Emerging growth company ☒
If an emerging growth company, indicate by check mark if the registrant has elected not to use the extended transition period for complying with any new or revised financial accounting standards provided pursuant to Section 13(a) of the Exchange Act. ☒
Item 1.01. Entry into a Material Definitive Agreement.
On October 17, 2017, SMART Global Holdings, Inc., a Cayman Islands exempted company, (the “Company”), and four of its principal shareholders (collectively, the “Silver Lake Investors”), entered into an amendment (the “Amendment”) to the Amended and Restated Investors Shareholders Agreement dated as of November 5, 2016, as amended as of May 30, 2017, by and among the Company, the Silver Lake Investors, certain management and employee investors and certain former warrant holders of the Company. The Silver Lake Investors are each affiliated with certain directors of the Company.
The Amendment modifies certain provisions put in place in 2011 applicable to a group of key management investors, including the Company’s President and Chief Executive Officer, its Senior Vice President and Chief Strategy Officer, and its Vice President, Chief Legal and Chief Compliance Officer. The Amendment exempts certain transfers including transfers made to satisfy tax withholding requirements and transfers made in a registered underwritten offering if one or more of the Silver Lake Investors participates.
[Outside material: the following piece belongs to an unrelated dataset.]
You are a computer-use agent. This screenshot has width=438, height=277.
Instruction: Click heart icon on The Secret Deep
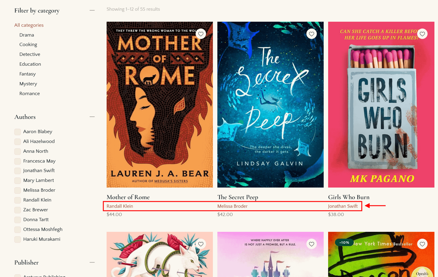(x=311, y=34)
In addition, the Amendment modifies certain trading restrictions as well as the method of calculating transfer caps applicable to the key management investors.
The foregoing description of the Amendment is not intended to be complete and is qualified in its entirety by reference to the full text of the Amendment, a copy of which is filed as Exhibit 4.1 hereto and incorporated by reference herein.
Item 9.01. Financial Statements and Exhibits.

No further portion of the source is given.